Task to carry out: In your reply, restate all of the records below word for word.

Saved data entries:

◇ ◇ ◇

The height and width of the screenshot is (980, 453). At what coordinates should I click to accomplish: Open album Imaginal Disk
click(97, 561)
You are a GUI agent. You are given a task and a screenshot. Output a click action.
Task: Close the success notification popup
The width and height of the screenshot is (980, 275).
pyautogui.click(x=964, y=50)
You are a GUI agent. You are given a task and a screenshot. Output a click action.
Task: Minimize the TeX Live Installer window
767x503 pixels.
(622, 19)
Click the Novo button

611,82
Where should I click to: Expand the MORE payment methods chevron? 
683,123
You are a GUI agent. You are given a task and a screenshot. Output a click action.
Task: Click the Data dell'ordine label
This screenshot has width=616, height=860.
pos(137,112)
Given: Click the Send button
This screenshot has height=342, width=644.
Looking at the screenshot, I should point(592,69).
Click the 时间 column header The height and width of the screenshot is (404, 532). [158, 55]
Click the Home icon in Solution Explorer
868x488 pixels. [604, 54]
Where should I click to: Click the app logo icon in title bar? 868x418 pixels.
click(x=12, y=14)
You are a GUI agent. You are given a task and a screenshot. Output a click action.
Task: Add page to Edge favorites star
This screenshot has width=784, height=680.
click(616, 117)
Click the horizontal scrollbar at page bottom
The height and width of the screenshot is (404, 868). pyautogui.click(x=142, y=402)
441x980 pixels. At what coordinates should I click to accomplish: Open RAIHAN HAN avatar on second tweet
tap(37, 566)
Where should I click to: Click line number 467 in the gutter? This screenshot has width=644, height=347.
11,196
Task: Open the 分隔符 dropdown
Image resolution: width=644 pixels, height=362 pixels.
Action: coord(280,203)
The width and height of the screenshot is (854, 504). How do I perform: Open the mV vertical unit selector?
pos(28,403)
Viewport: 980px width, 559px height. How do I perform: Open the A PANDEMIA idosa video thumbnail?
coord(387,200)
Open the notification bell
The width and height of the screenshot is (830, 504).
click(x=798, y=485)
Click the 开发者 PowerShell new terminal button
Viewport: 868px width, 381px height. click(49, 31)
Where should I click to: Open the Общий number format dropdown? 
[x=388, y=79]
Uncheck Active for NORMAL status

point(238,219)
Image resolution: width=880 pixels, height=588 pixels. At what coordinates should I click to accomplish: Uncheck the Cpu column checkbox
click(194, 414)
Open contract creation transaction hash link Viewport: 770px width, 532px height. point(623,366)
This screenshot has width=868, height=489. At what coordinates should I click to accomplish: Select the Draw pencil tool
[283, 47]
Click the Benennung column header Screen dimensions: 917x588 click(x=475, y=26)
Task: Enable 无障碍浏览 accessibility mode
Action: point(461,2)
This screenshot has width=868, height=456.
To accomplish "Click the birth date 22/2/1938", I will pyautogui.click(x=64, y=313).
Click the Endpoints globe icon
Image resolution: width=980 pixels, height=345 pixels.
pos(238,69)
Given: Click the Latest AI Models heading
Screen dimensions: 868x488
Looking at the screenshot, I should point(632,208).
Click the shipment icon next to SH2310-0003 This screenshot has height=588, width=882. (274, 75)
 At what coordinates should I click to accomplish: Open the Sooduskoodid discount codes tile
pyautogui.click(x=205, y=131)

◇ ◇ ◇

Completed exercise:
The height and width of the screenshot is (980, 453). At what coordinates should I click to accomplish: Open album Imaginal Disk
click(97, 561)
You are a GUI agent. You are given a task and a screenshot. Output a click action.
Task: Close the success notification popup
The width and height of the screenshot is (980, 275).
pyautogui.click(x=964, y=50)
You are a GUI agent. You are given a task and a screenshot. Output a click action.
Task: Minimize the TeX Live Installer window
767x503 pixels.
(622, 19)
Click the Novo button

611,82
Where should I click to: Expand the MORE payment methods chevron? 
683,123
You are a GUI agent. You are given a task and a screenshot. Output a click action.
Task: Click the Data dell'ordine label
This screenshot has width=616, height=860.
pos(137,112)
Given: Click the Send button
This screenshot has height=342, width=644.
Looking at the screenshot, I should point(592,69).
Click the 时间 column header The height and width of the screenshot is (404, 532). [158, 55]
Click the Home icon in Solution Explorer
868x488 pixels. [604, 54]
Where should I click to: Click the app logo icon in title bar? 868x418 pixels.
click(x=12, y=14)
You are a GUI agent. You are given a task and a screenshot. Output a click action.
Task: Add page to Edge favorites star
This screenshot has width=784, height=680.
click(616, 117)
Click the horizontal scrollbar at page bottom
The height and width of the screenshot is (404, 868). pyautogui.click(x=142, y=402)
441x980 pixels. At what coordinates should I click to accomplish: Open RAIHAN HAN avatar on second tweet
tap(37, 566)
Where should I click to: Click line number 467 in the gutter? This screenshot has width=644, height=347.
11,196
Task: Open the 分隔符 dropdown
Image resolution: width=644 pixels, height=362 pixels.
Action: coord(280,203)
The width and height of the screenshot is (854, 504). How do I perform: Open the mV vertical unit selector?
pos(28,403)
Viewport: 980px width, 559px height. How do I perform: Open the A PANDEMIA idosa video thumbnail?
coord(387,200)
Open the notification bell
The width and height of the screenshot is (830, 504).
click(x=798, y=485)
Click the 开发者 PowerShell new terminal button
Viewport: 868px width, 381px height. click(49, 31)
Where should I click to: Open the Общий number format dropdown? 
[x=388, y=79]
Uncheck Active for NORMAL status

point(238,219)
Image resolution: width=880 pixels, height=588 pixels. At what coordinates should I click to accomplish: Uncheck the Cpu column checkbox
click(194, 414)
Open contract creation transaction hash link Viewport: 770px width, 532px height. point(623,366)
This screenshot has width=868, height=489. At what coordinates should I click to accomplish: Select the Draw pencil tool
[283, 47]
Click the Benennung column header Screen dimensions: 917x588 click(x=475, y=26)
Task: Enable 无障碍浏览 accessibility mode
Action: point(461,2)
This screenshot has width=868, height=456.
To accomplish "Click the birth date 22/2/1938", I will pyautogui.click(x=64, y=313).
Click the Endpoints globe icon
Image resolution: width=980 pixels, height=345 pixels.
pos(238,69)
Given: Click the Latest AI Models heading
Screen dimensions: 868x488
Looking at the screenshot, I should point(632,208).
Click the shipment icon next to SH2310-0003 This screenshot has height=588, width=882. (274, 75)
 At what coordinates should I click to accomplish: Open the Sooduskoodid discount codes tile
pyautogui.click(x=205, y=131)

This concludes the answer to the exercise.